Print out the data that follows exactly, character for character, apart from the pictures.

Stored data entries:
━━━━━━━━━━
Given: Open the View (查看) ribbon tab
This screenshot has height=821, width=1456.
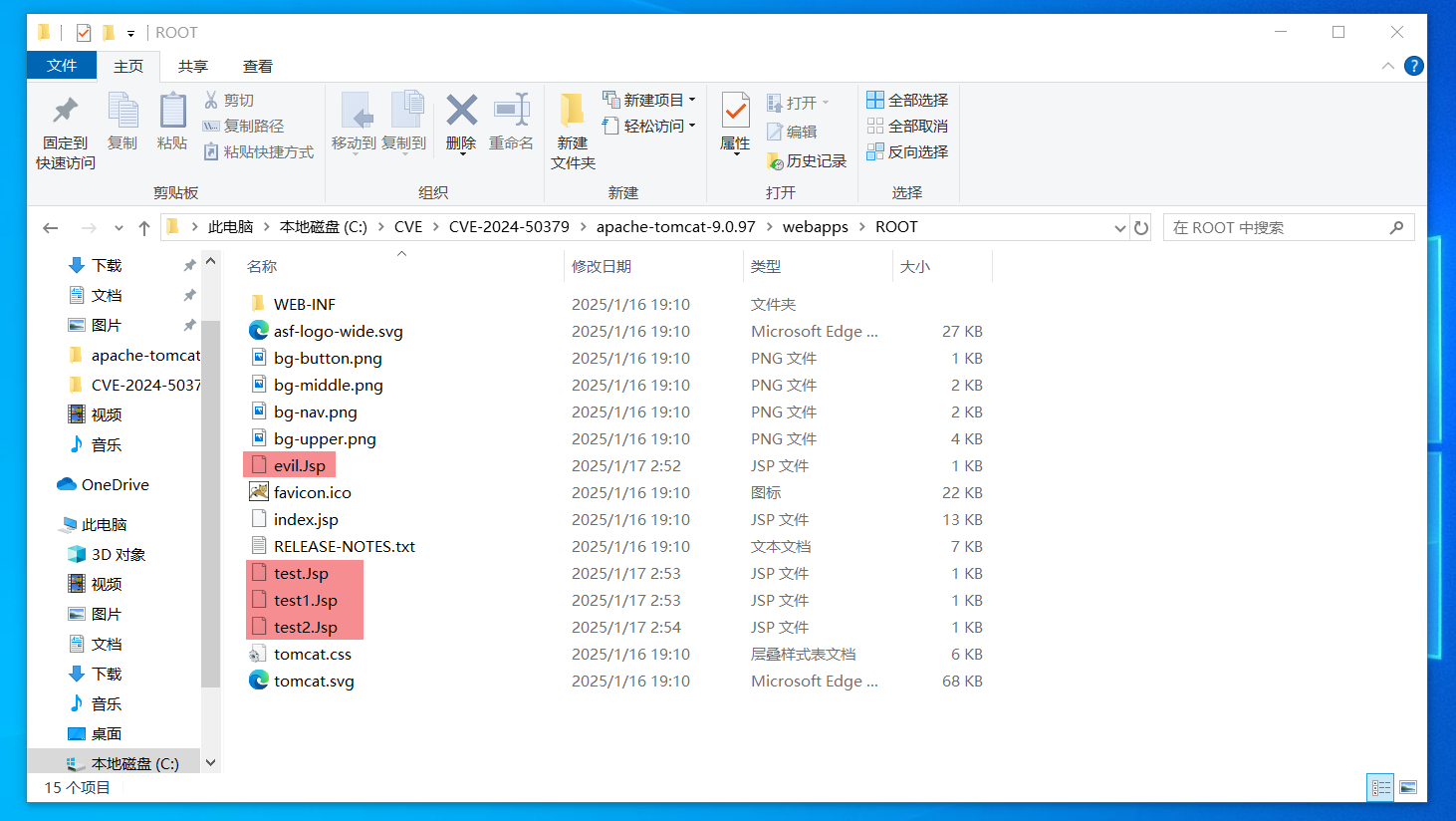Looking at the screenshot, I should [x=257, y=66].
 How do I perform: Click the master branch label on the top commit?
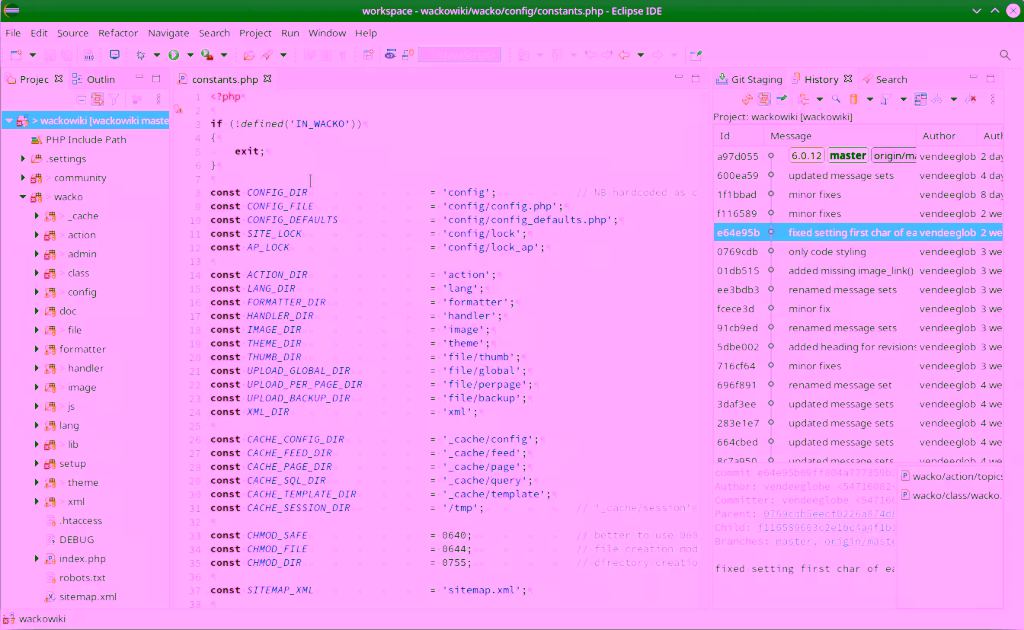coord(848,156)
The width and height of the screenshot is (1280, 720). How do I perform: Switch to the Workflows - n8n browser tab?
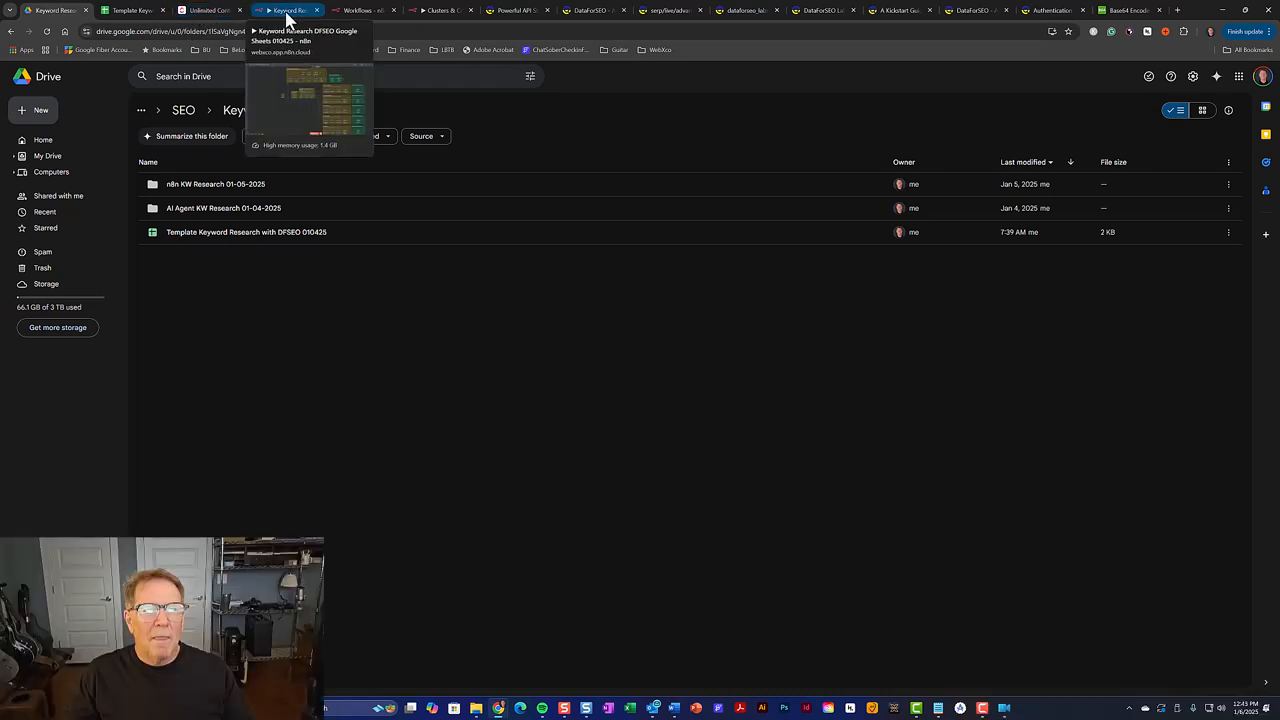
━━━━━━━━━━
- Task response:
Given: Open the View (查看) ribbon tab
This screenshot has height=821, width=1456.
Looking at the screenshot, I should [x=257, y=66].
 How do I perform: Click the master branch label on the top commit?
coord(848,156)
The width and height of the screenshot is (1280, 720). How do I perform: Switch to the Workflows - n8n browser tab?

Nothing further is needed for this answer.